__Supplied data__:
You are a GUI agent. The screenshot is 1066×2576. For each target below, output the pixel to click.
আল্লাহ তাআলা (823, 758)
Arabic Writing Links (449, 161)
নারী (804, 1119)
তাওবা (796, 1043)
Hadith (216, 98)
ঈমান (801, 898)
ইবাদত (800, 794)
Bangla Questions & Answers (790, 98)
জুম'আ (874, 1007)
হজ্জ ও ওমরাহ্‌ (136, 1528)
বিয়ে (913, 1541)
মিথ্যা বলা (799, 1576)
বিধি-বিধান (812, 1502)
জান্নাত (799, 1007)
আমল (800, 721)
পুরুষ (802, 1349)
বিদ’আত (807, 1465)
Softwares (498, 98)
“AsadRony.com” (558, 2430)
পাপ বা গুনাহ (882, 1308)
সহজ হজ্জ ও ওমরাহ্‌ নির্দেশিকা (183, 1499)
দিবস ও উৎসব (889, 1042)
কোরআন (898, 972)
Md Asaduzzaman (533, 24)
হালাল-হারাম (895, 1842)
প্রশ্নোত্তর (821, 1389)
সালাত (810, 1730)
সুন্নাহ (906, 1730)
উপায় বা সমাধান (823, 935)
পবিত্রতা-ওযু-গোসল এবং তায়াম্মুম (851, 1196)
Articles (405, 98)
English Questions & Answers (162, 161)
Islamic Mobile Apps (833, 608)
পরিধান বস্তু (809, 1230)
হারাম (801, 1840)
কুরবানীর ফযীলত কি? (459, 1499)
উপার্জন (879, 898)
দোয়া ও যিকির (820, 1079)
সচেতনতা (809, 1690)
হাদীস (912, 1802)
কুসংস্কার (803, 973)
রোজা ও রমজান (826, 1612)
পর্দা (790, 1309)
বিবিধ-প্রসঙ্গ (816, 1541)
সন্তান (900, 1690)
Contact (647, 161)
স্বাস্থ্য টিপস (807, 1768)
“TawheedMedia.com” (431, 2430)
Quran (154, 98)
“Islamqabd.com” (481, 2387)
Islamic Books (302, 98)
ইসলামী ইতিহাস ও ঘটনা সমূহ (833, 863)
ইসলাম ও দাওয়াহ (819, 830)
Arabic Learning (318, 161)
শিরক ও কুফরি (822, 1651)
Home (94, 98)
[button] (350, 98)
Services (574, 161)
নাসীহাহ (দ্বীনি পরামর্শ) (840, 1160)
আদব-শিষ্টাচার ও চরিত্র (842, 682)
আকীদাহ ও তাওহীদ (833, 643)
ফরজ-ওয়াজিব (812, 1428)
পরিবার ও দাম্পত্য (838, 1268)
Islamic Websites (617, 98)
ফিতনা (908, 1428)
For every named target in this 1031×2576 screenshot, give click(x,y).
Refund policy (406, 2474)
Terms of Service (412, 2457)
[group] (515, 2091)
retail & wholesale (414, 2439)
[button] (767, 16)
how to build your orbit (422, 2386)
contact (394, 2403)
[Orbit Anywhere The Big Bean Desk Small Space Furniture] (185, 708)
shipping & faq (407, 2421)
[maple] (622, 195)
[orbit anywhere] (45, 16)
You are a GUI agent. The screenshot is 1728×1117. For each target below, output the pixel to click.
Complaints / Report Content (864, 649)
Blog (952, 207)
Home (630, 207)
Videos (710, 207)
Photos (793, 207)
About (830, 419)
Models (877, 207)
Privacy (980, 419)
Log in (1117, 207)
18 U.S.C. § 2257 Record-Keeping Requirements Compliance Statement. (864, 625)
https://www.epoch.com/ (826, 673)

__What you need to do__:
Each line of the material above must be reproduced exactly.

__Reply to the task__:
You are a GUI agent. The screenshot is 1066×2576. For each target below, output the pixel to click.
আল্লাহ তাআলা (823, 758)
Arabic Writing Links (449, 161)
নারী (804, 1119)
তাওবা (796, 1043)
Hadith (216, 98)
ঈমান (801, 898)
ইবাদত (800, 794)
Bangla Questions & Answers (790, 98)
জুম'আ (874, 1007)
হজ্জ ও ওমরাহ্‌ (136, 1528)
বিয়ে (913, 1541)
মিথ্যা বলা (799, 1576)
বিধি-বিধান (812, 1502)
জান্নাত (799, 1007)
আমল (800, 721)
পুরুষ (802, 1349)
বিদ’আত (807, 1465)
Softwares (498, 98)
“AsadRony.com” (558, 2430)
পাপ বা গুনাহ (882, 1308)
সহজ হজ্জ ও ওমরাহ্‌ নির্দেশিকা (183, 1499)
দিবস ও উৎসব (889, 1042)
কোরআন (898, 972)
Md Asaduzzaman (533, 24)
হালাল-হারাম (895, 1842)
প্রশ্নোত্তর (821, 1389)
সালাত (810, 1730)
সুন্নাহ (906, 1730)
উপায় বা সমাধান (823, 935)
পবিত্রতা-ওযু-গোসল এবং তায়াম্মুম (851, 1196)
Articles (405, 98)
English Questions & Answers (162, 161)
Islamic Mobile Apps (833, 608)
পরিধান বস্তু (809, 1230)
হারাম (801, 1840)
কুরবানীর ফযীলত কি? (459, 1499)
উপার্জন (879, 898)
দোয়া ও যিকির (820, 1079)
সচেতনতা (809, 1690)
হাদীস (912, 1802)
কুসংস্কার (803, 973)
রোজা ও রমজান (826, 1612)
পর্দা (790, 1309)
বিবিধ-প্রসঙ্গ (816, 1541)
সন্তান (900, 1690)
Contact (647, 161)
স্বাস্থ্য টিপস (807, 1768)
“TawheedMedia.com” (431, 2430)
Quran (154, 98)
“Islamqabd.com” (481, 2387)
Islamic Books (302, 98)
ইসলামী ইতিহাস ও ঘটনা সমূহ (833, 863)
ইসলাম ও দাওয়াহ (819, 830)
Arabic Learning (318, 161)
শিরক ও কুফরি (822, 1651)
Home (94, 98)
[button] (350, 98)
Services (574, 161)
নাসীহাহ (দ্বীনি পরামর্শ) (840, 1160)
আদব-শিষ্টাচার ও চরিত্র (842, 682)
আকীদাহ ও তাওহীদ (833, 643)
ফরজ-ওয়াজিব (812, 1428)
পরিবার ও দাম্পত্য (838, 1268)
Islamic Websites (617, 98)
ফিতনা (908, 1428)
For every named target in this 1031×2576 screenshot, give click(x,y).
Refund policy (406, 2474)
Terms of Service (412, 2457)
[group] (515, 2091)
retail & wholesale (414, 2439)
[button] (767, 16)
how to build your orbit (422, 2386)
contact (394, 2403)
[Orbit Anywhere The Big Bean Desk Small Space Furniture] (185, 708)
shipping & faq (407, 2421)
[maple] (622, 195)
[orbit anywhere] (45, 16)
You are a GUI agent. The screenshot is 1728×1117. For each target below, output the pixel to click.
Complaints / Report Content (864, 649)
Blog (952, 207)
Home (630, 207)
Videos (710, 207)
Photos (793, 207)
About (830, 419)
Models (877, 207)
Privacy (980, 419)
Log in (1117, 207)
18 U.S.C. § 2257 Record-Keeping Requirements Compliance Statement. (864, 625)
https://www.epoch.com/ (826, 673)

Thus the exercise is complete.